Gene doping for beginners
22.06.2006
By Jakob StaunGenes are the building bricks of the human body. Every human being is composed of around 30.000 genes which are pieces of information coded on a segment of DNA responsible for encoding the individual body’s abilities to express different proteins.
Genetic engineering, gene therapy or genetic modification are different names for the technique used when functioning genes are inserted into cells to correct a genetic erroror to alter the function of the cells.
Research into the possibilities of genetic engineering is first and foremost carried out in medical science where the potential benefits of the new technology are most obvious. But genetic engineering also has applications in sport.
In 2003, IOC added gene doping to its List of Prohibited Substances and Methods. Gene doping is defined as ‘the non-therapeutic use of genes, genetic elements and/or cells that have the capacity to enhance athletic performance’.
Four ways to modify genes
In the article Selected champions – Making winners in the age of genetic technology in the anthology Values in Sport Associate Professor of Practical Philosophy at Gothenburg University, Christian Munthe, lists four ways in which the techniques of genetic modification may be used in order to increase athletic skills and achievements in sport.
Genomics
This application of genetic technology does not involve an actual genetic modification of the athlete, but it makes use of the knowledge about genetics to develop more effective ways of enhancing performance by using drugs or optimising training methods.
An example could be the development of a synthetic version of the protein involved in muscle growth called insulin-like growth factor-1 (IGF-1). Stimulated by growth hormone, the proteine would provide the athlete with a greater capacity for muscle strength and speed up recovery in case of a muscle injury.
Somatic cell modification
This is an approach comparable to the ways in which athletes currently use doping methods.
Somatic cells (non-hereditary cells making up for instance blood, muscle tissue or different organs) are genetically modified in a way that meets the physical demands in strenuous athletic activity.
An example could be red blood cells modified to carry greater amounts of oxygen thereby enhancing endurance, comparable to the usual effect of EPO or blood doping.
Germ-line modification
With this method the genetic modification becomes far more specific and pervasive for the human organism.
The theory is that it is possible to alter the hereditary cells in the body very early in life (in sperm, fertilised eggs or within few days of conception) before the cells become specialised and express the individuality coded in the genes.

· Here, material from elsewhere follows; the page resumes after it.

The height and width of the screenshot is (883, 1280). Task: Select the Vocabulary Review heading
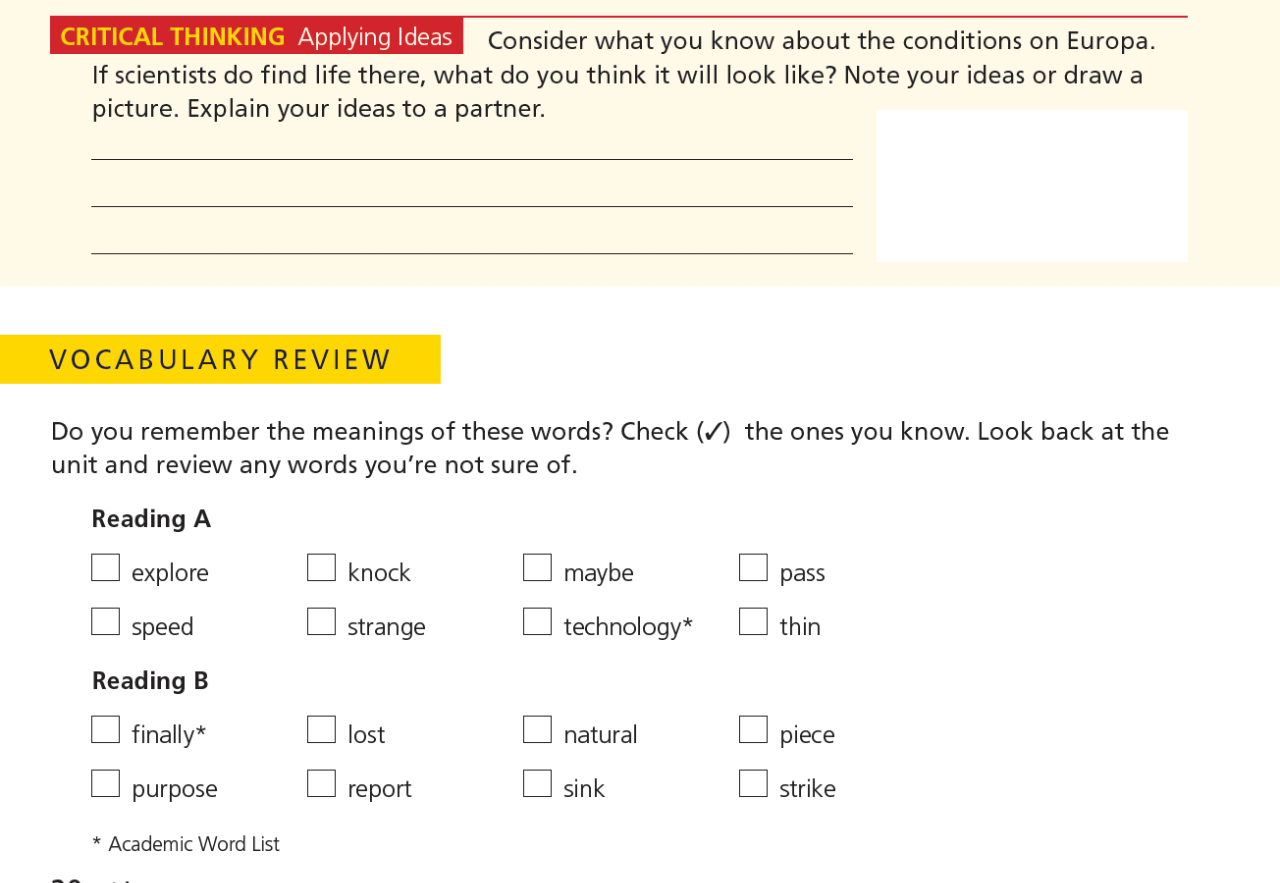point(220,359)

It is the same theory that underpins cloning and only fantasy stops us from imagining the potential outcome of the technology such as the horror scenario of a hybrid-athlete with the speed as a cheetah, a jump as a kangaroo and the strength of a gorilla painted by Australian scientist Robin Parisotto in his book Blood Sports.
Genetic pre-selection
A non-invasive method to assess an individual’s suitability for sport based on information of genotype conducted at embryonic- or infantile stage.
This is a technique which has been routinely employed in the management of genetic diseases for many years but can also be applied in the context of sport.
For associations and clubs working with programmes for talented young athletes it is an excellent tool to de-select those whose genome makes it doubtful that they will ever reach international elite level.
The specific methods to carry out the genetic modification are still imprecise and at the present time not ready to be used in human organisms.
Transfer of genetic material
The genetic material is transmitted from one organism to another carried by a virus – a ‘viral vector’ – that infects the receiving organism with the new genetic material.
There are two different kinds of ‘viral vectors’: a retrovirus and an adenovirus, which differ in the way the virus is taken up in the body and its efficiency in transporting the new DNA into the organism.
In his book Genetically Modified Athletes, Dr. Andy Miah from University of Paisley, concludes that the retrovirus is most effective forex vivo (outside the body) gene transfer, where the cells to be modified are taken out and being transformed before they are returned to the organism again.
In comparison the adenovirus, which involves inserting functional copies of a gene is most effective in in vivo (inside the body) transfer.
Genetic engineering tested on mice but not humans
The specific methods to carry out the genetic modification are still imprecise and at the present time not ready to be used in human organisms as the application of the gene transfer technology to human subjects is still not medically safe.
The outcome might be totally ineffective and potentially dangerous and lead to severe negative side effects. It is unknown exactly how the virus and the newly formed DNA will work throughout the body.
If for instance the regulation of the gene for producing EPO is enhanced – and subsequently cannot be shut off properly - the blood will begin to thicken which eventually could cause strokes and heart attacks.
In an article in the New York Times, Dr. Thomas Murray, president of the HastingsCenter, a biomedical ethics research institute in Garrison, New York, likens the technology of genetic engineering to “firing at the bull’s-eye of a target with a spray of shotgun pellets. It is not known exactly where the virus and DNA go when injected, how they get where they are going or what the body’s immune response will be.”
The techniques are developed and tested on mice and monkeys but the future of its application to athletic enhancement is yet uncertain.
The big question is whether any athlete, in his or her quest for superiority, titles and records, is willing to play the role as human ‘guinea pig’ without knowing the outcome of the modification in detail.